◆ **What is needed**
Your answer must be the lines from the one containing "This screenshot has width=462, height=410." through the last line of the records below, copied exactly, with the pictures left out.

◆ **Exercise material**
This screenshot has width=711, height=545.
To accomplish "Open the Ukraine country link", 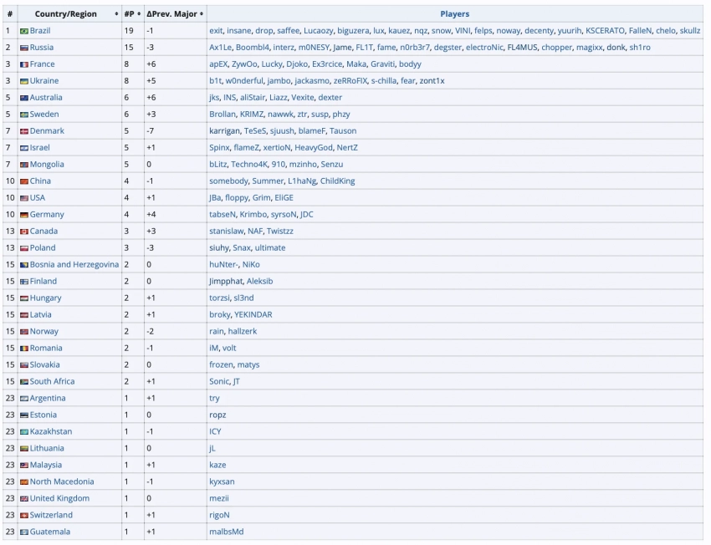I will [44, 81].
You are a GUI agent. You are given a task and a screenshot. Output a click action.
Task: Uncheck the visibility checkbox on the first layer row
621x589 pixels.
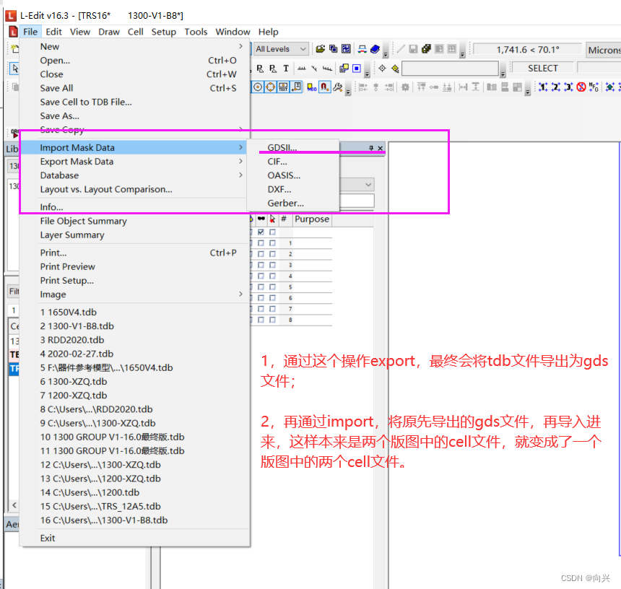tap(261, 232)
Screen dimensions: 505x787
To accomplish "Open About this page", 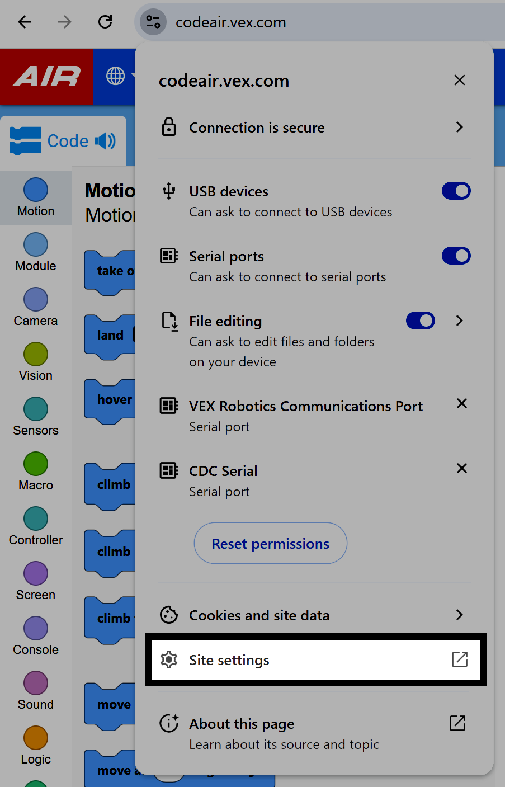I will tap(315, 724).
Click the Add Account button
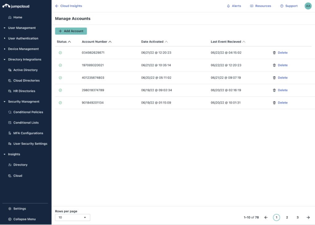Image resolution: width=315 pixels, height=225 pixels. [71, 31]
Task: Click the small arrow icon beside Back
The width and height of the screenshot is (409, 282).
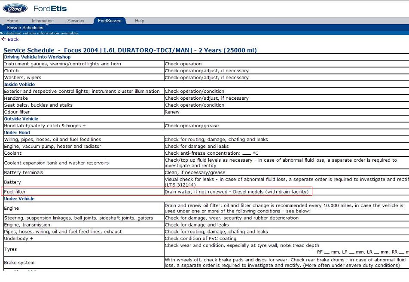Action: pos(3,39)
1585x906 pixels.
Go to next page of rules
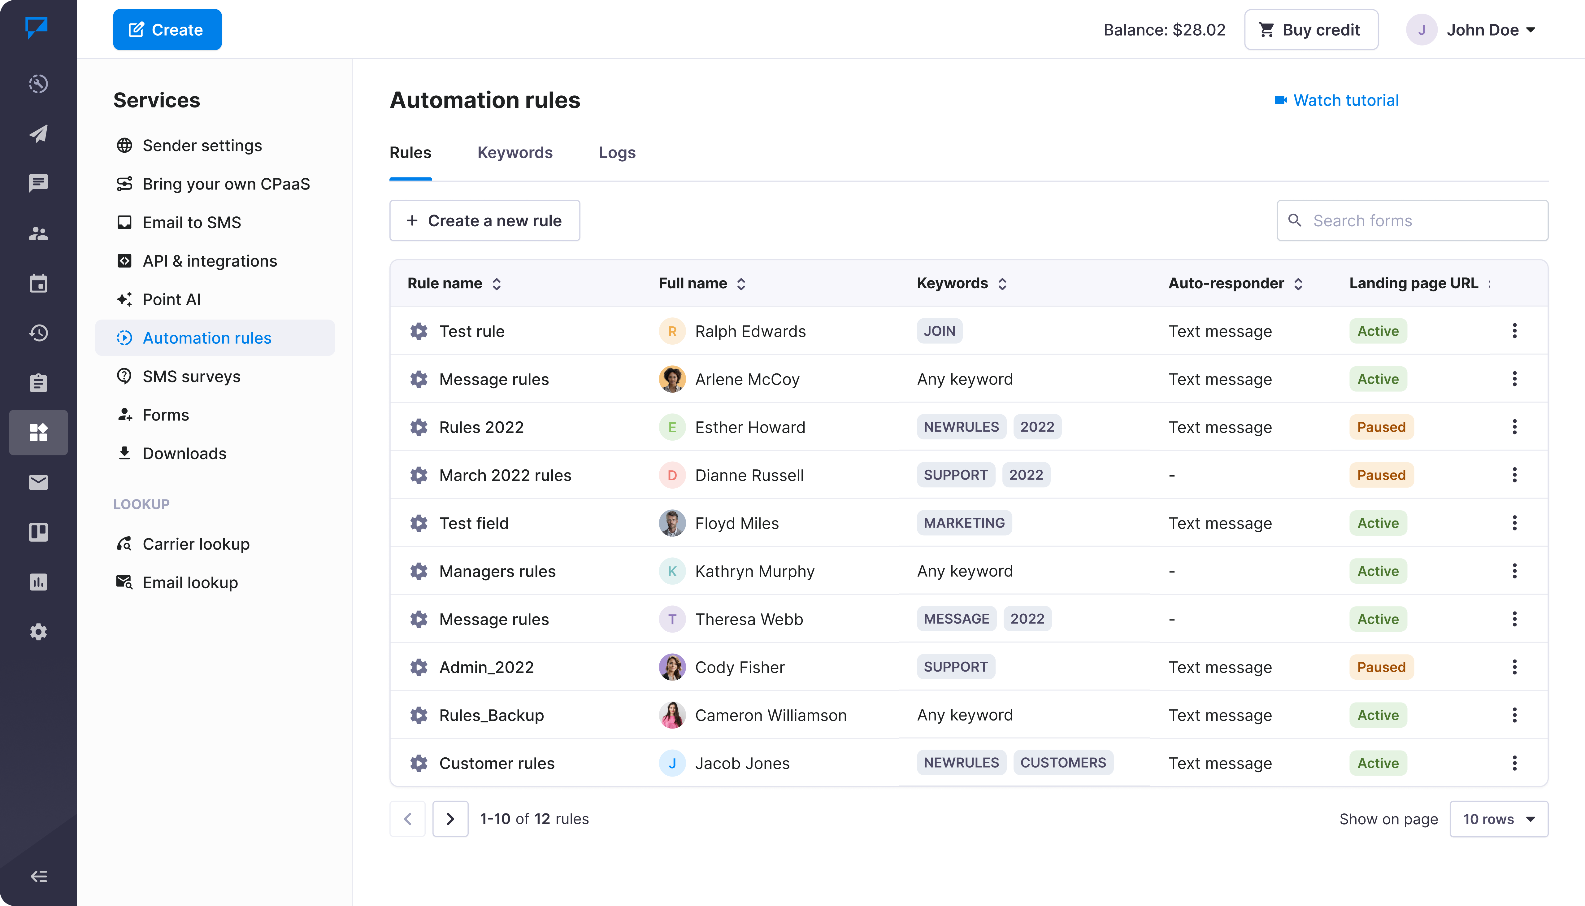click(450, 819)
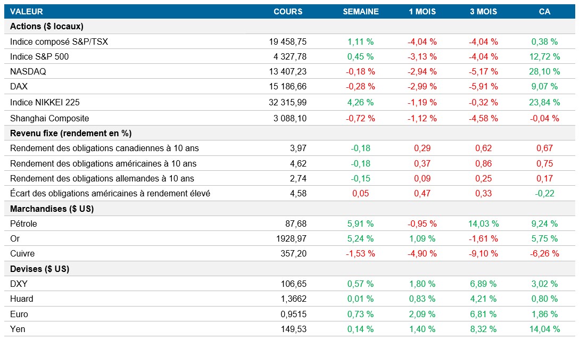Screen dimensions: 580x339
Task: Select the NASDAQ row label
Action: coord(28,71)
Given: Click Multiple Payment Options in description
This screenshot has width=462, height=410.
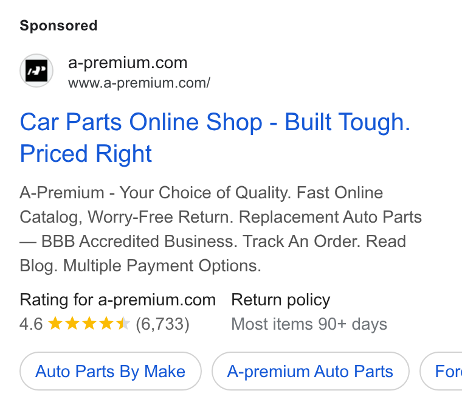Looking at the screenshot, I should [162, 266].
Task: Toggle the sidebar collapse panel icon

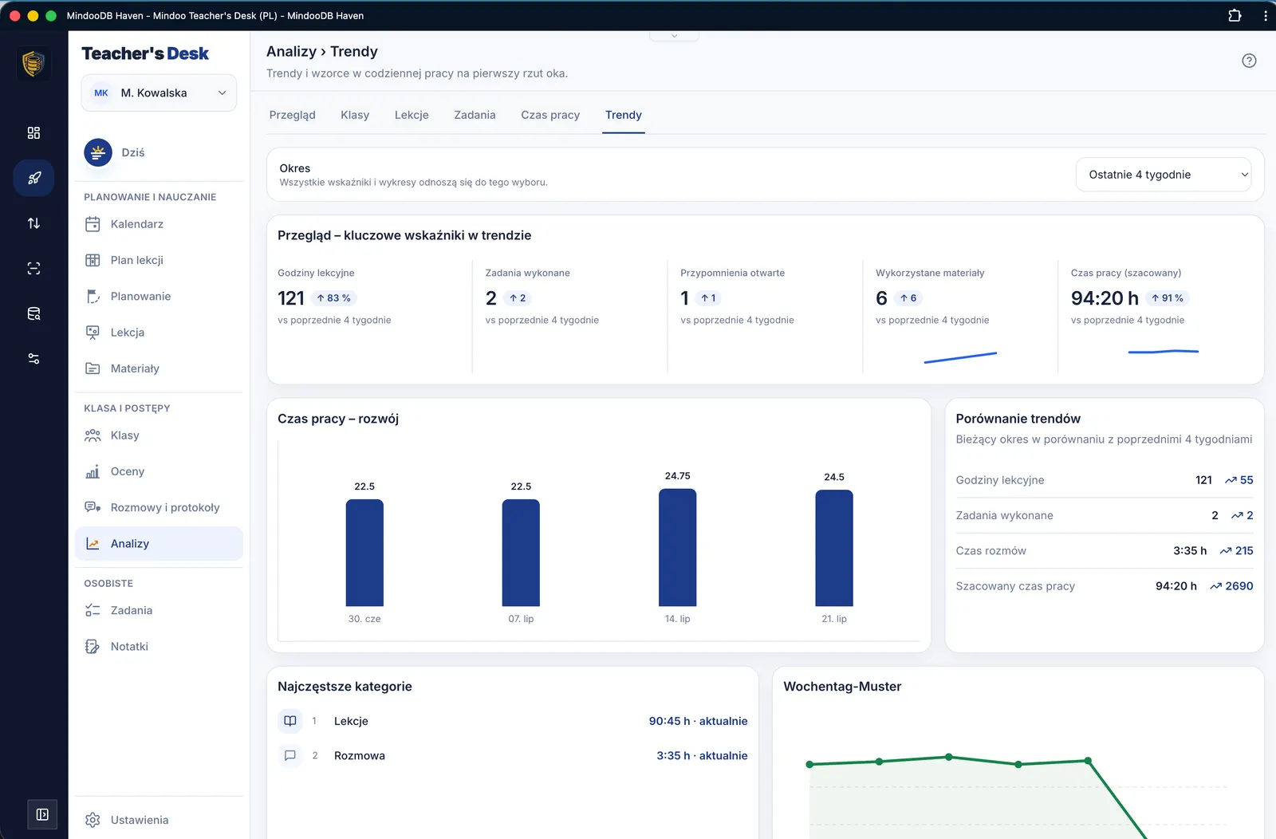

◆ **Solved problem**
This screenshot has width=462, height=410.
Looking at the screenshot, I should [162, 266].
Task: Toggle the sidebar collapse panel icon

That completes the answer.